*** Begin section ***

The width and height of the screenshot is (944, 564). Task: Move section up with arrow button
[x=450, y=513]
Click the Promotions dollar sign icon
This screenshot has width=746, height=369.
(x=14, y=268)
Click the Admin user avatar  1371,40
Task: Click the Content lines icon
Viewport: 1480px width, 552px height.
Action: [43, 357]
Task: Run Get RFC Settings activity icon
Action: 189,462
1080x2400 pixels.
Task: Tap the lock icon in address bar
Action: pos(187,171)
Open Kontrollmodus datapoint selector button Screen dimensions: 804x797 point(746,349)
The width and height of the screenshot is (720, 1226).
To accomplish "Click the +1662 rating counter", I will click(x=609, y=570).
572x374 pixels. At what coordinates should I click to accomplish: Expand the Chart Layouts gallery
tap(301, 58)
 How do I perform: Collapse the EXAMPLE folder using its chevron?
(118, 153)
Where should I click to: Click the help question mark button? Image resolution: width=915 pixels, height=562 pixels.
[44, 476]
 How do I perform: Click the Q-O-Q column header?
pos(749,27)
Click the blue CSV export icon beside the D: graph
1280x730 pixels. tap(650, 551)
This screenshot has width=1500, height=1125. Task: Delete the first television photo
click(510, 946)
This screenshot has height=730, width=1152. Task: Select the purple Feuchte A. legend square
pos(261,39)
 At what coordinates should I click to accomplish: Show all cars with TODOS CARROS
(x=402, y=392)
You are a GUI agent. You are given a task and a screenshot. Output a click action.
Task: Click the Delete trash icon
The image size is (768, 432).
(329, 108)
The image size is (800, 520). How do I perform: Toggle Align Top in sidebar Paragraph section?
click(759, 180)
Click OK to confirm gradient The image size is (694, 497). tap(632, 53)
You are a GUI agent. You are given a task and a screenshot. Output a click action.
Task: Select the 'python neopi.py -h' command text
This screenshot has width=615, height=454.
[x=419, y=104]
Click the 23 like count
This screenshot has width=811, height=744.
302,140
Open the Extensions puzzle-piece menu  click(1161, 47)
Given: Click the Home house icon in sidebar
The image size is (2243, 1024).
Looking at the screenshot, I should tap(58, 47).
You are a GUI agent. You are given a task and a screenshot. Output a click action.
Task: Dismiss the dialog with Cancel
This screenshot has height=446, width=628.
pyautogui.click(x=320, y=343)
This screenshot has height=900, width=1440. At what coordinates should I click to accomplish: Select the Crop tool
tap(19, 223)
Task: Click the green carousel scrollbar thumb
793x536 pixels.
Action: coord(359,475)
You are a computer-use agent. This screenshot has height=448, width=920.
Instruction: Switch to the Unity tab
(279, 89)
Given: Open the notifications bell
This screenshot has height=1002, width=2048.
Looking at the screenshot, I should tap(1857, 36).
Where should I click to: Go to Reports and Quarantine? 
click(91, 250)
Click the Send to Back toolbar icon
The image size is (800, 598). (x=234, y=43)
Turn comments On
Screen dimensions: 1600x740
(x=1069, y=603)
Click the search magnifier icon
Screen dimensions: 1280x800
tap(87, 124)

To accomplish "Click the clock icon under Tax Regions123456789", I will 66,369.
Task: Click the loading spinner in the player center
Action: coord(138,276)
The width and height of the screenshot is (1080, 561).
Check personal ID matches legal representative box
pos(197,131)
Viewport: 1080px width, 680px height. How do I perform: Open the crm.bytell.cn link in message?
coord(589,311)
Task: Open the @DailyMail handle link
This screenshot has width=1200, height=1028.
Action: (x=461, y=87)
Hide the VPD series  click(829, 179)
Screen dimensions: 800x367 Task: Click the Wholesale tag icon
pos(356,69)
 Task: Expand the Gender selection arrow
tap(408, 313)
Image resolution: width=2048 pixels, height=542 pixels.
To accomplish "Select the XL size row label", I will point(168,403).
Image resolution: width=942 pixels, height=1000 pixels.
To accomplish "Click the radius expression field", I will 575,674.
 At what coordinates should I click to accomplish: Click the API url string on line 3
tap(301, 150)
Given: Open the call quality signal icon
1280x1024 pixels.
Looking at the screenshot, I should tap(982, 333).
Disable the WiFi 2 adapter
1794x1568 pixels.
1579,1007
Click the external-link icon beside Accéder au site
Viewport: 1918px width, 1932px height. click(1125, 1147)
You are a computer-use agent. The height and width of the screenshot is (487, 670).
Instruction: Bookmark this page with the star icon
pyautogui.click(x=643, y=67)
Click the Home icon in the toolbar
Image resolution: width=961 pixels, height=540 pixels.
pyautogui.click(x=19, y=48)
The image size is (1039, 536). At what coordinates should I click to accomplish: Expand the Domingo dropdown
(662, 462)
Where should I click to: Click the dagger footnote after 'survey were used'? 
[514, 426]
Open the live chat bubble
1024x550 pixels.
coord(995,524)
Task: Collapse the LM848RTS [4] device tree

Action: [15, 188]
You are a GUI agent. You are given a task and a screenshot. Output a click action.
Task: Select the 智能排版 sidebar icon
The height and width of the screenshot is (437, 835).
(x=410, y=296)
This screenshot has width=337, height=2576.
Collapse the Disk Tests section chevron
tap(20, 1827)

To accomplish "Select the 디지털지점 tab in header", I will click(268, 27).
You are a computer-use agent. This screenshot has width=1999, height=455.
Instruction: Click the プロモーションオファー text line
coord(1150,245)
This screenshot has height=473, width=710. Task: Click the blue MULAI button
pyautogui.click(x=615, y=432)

*** End section ***

(TASK BRIEF):
Every line in the data above has to be retyped exactly.

(RESULT FOR THIS TASK):
The width and height of the screenshot is (944, 564). Task: Move section up with arrow button
[x=450, y=513]
Click the Promotions dollar sign icon
This screenshot has width=746, height=369.
(x=14, y=268)
Click the Admin user avatar  1371,40
Task: Click the Content lines icon
Viewport: 1480px width, 552px height.
Action: [43, 357]
Task: Run Get RFC Settings activity icon
Action: 189,462
1080x2400 pixels.
Task: Tap the lock icon in address bar
Action: pos(187,171)
Open Kontrollmodus datapoint selector button Screen dimensions: 804x797 point(746,349)
The width and height of the screenshot is (720, 1226).
To accomplish "Click the +1662 rating counter", I will click(x=609, y=570).
572x374 pixels. At what coordinates should I click to accomplish: Expand the Chart Layouts gallery
tap(301, 58)
 How do I perform: Collapse the EXAMPLE folder using its chevron?
(118, 153)
Where should I click to: Click the help question mark button? Image resolution: width=915 pixels, height=562 pixels.
[44, 476]
 How do I perform: Click the Q-O-Q column header?
pos(749,27)
Click the blue CSV export icon beside the D: graph
1280x730 pixels. tap(650, 551)
This screenshot has width=1500, height=1125. Task: Delete the first television photo
click(510, 946)
This screenshot has height=730, width=1152. Task: Select the purple Feuchte A. legend square
pos(261,39)
 At what coordinates should I click to accomplish: Show all cars with TODOS CARROS
(x=402, y=392)
You are a GUI agent. You are given a task and a screenshot. Output a click action.
Task: Click the Delete trash icon
The image size is (768, 432).
(329, 108)
The image size is (800, 520). How do I perform: Toggle Align Top in sidebar Paragraph section?
click(759, 180)
Click OK to confirm gradient The image size is (694, 497). tap(632, 53)
You are a GUI agent. You are given a task and a screenshot. Output a click action.
Task: Select the 'python neopi.py -h' command text
This screenshot has width=615, height=454.
[x=419, y=104]
Click the 23 like count
This screenshot has width=811, height=744.
302,140
Open the Extensions puzzle-piece menu  click(1161, 47)
Given: Click the Home house icon in sidebar
The image size is (2243, 1024).
Looking at the screenshot, I should tap(58, 47).
You are a GUI agent. You are given a task and a screenshot. Output a click action.
Task: Dismiss the dialog with Cancel
This screenshot has height=446, width=628.
pyautogui.click(x=320, y=343)
This screenshot has height=900, width=1440. At what coordinates should I click to accomplish: Select the Crop tool
tap(19, 223)
Task: Click the green carousel scrollbar thumb
793x536 pixels.
Action: coord(359,475)
You are a computer-use agent. This screenshot has height=448, width=920.
Instruction: Switch to the Unity tab
(279, 89)
Given: Open the notifications bell
This screenshot has height=1002, width=2048.
Looking at the screenshot, I should tap(1857, 36).
Where should I click to: Go to Reports and Quarantine? 
click(91, 250)
Click the Send to Back toolbar icon
The image size is (800, 598). (x=234, y=43)
Turn comments On
Screen dimensions: 1600x740
(x=1069, y=603)
Click the search magnifier icon
Screen dimensions: 1280x800
tap(87, 124)

To accomplish "Click the clock icon under Tax Regions123456789", I will 66,369.
Task: Click the loading spinner in the player center
Action: coord(138,276)
The width and height of the screenshot is (1080, 561).
Check personal ID matches legal representative box
pos(197,131)
Viewport: 1080px width, 680px height. How do I perform: Open the crm.bytell.cn link in message?
coord(589,311)
Task: Open the @DailyMail handle link
This screenshot has width=1200, height=1028.
Action: (x=461, y=87)
Hide the VPD series  click(829, 179)
Screen dimensions: 800x367 Task: Click the Wholesale tag icon
pos(356,69)
 Task: Expand the Gender selection arrow
tap(408, 313)
Image resolution: width=2048 pixels, height=542 pixels.
To accomplish "Select the XL size row label", I will point(168,403).
Image resolution: width=942 pixels, height=1000 pixels.
To accomplish "Click the radius expression field", I will 575,674.
 At what coordinates should I click to accomplish: Click the API url string on line 3
tap(301, 150)
Given: Open the call quality signal icon
1280x1024 pixels.
Looking at the screenshot, I should tap(982, 333).
Disable the WiFi 2 adapter
1794x1568 pixels.
1579,1007
Click the external-link icon beside Accéder au site
Viewport: 1918px width, 1932px height. click(1125, 1147)
You are a computer-use agent. The height and width of the screenshot is (487, 670).
Instruction: Bookmark this page with the star icon
pyautogui.click(x=643, y=67)
Click the Home icon in the toolbar
Image resolution: width=961 pixels, height=540 pixels.
pyautogui.click(x=19, y=48)
The image size is (1039, 536). At what coordinates should I click to accomplish: Expand the Domingo dropdown
(662, 462)
Where should I click to: Click the dagger footnote after 'survey were used'? 
[514, 426]
Open the live chat bubble
1024x550 pixels.
coord(995,524)
Task: Collapse the LM848RTS [4] device tree

Action: [15, 188]
You are a GUI agent. You are given a task and a screenshot. Output a click action.
Task: Select the 智能排版 sidebar icon
The height and width of the screenshot is (437, 835).
(x=410, y=296)
This screenshot has width=337, height=2576.
Collapse the Disk Tests section chevron
tap(20, 1827)

To accomplish "Select the 디지털지점 tab in header", I will click(268, 27).
You are a computer-use agent. This screenshot has width=1999, height=455.
Instruction: Click the プロモーションオファー text line
coord(1150,245)
This screenshot has height=473, width=710. Task: Click the blue MULAI button
pyautogui.click(x=615, y=432)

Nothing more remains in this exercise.